### Source document

For many years we focused on free-to-air TV broadcasts. But in the last few years we’ve shown our games on (sports streaming service) DAZN. One benefit of DAZN is that each viewer is connected to the server. We know who’s watching what games on what device and for how long. We know how many people are watching both baseball and soccer and we’ve been able to analyze all this data.
As a result, it may be obvious, but people who love the unscripted drama that is sports will watch — and be moved — by high school baseball, or sumo, or rugby, or the Olympics, or the World Cup. We now understand that fans of sports other than soccer also watch the J. League. And because of that, we understand that we’re better off as a league not by competing for the same fans, but by trying to raise the overall number of sports fans.
That’s what we understand by analyzing the customer data we get from internet broadcasts. Whether it’s baseball, or basketball, or rugby, we want to have deeper collaborations with other sports.
The league is surviving financially, but some clubs are struggling.
Rather than aim for big profits and then paying (a lot of) taxes, the clubs are trying to not necessarily go into the red, but spend as much as they can on the players. The profits are very small — that’s how our clubs are operating.
Under normal circumstances, the clubs know before the season how many fans to expect, they’ve secured sponsors and they know how much they’re able to invest in their players. That management is relatively stable. But then because of the coronavirus, crowds are reduced to zero or 50% capacity, and the numbers are short compared to a normal year and the club loses money.
This season, 80% of clubs are in the red. Some clubs’ finances are coming under pressure as a result and some could enter insolvency. They are in a difficult position, operations-wise. Lots of people and businesses across Japan are struggling, and the J. League is also in a difficult situation. It’s going to take time for us to recover from this.
A lot of smaller clubs in particular are struggling, and they will have a harder time enduring the pandemic than larger clubs. Is there any concern that such smaller clubs might not bounce back in the aftermath?
Across Japan we have clubs in 40 prefectures. Over the last 28 years, each club has taken root in its local community. J. League clubs take the name of their local area, not their owners or sponsors — they’ve established roots in their communities.

### Information given
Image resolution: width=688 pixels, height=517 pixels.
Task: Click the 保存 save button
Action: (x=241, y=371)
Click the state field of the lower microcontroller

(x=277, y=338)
...
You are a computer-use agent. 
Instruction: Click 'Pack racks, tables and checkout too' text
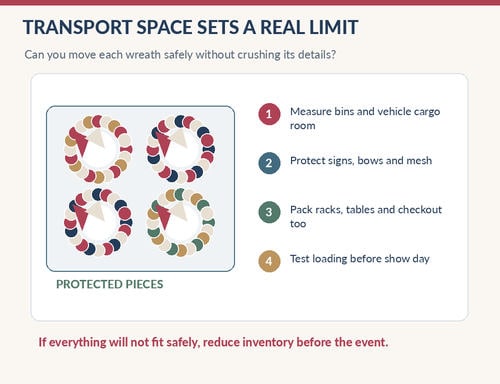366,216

### Tasks and exercises
a) Answer these questions from the J. League text, one line each:
(i) According to the text, what can the league know about viewers because each DAZN viewer is connected to the server?
(ii) What share of clubs are in the red this season?
(iii) In how many prefectures does the league have clubs?
b) Summarize the J. League text in two sentences.
c) Continue the J. League text from where it stops.

### Answers to the problems
a)
(i) Who is watching what games, on what device, and for how long.
(ii) 80% of clubs.
(iii) 40 prefectures.

b) Analyzing viewer data from DAZN broadcasts showed the league that fans of other sports also watch the J. League, so it aims to raise the overall number of sports fans and collaborate more deeply with other sports. Clubs normally keep profits small and spend as much as they can on players, but coronavirus limits on crowds have left 80% of clubs in the red this season, and some could enter insolvency.

c)
They aren’t all big clubs, but the small clubs can also form very close relationships with local authorities, municipalities and fans in a way that only small clubs can. We have 57 clubs, and until now we haven’t had a single club collapse.
I know a lot of clubs are holding on despite losing sponsors, and I recognize they’re working hard. As a league, we’re not reducing the amount of equal distribution payments, and we’ve set it up so that if a club’s financial situation becomes difficult they can receive loans. We’re doing everything we can. Next season, there may be individual situations that need to be dealt with at certain clubs, but I believe as a whole our operations will continue.
Given the circumstances, is it fair to say the league won’t see any big signings for 2021?
I’m not sure. The global market, for example in Europe, is being greatly affected by the pandemic. Broadcast rights are shifting from cable and satellite to internet, even in Europe. The broadcast market could change a lot.
Will clubs be able to sign players with the same amount of financial power? I think the standard for salaries will change. The Japanese market isn’t growing but it’s stable enough that we may be able to accept players.
We may not have the financial clout to sign the really top-class players or big names, but I think we can still acquire some very interesting, attractive players. Compared to the rest of the world I think we’re in a very healthy place financially.
This is the first in a three-part series.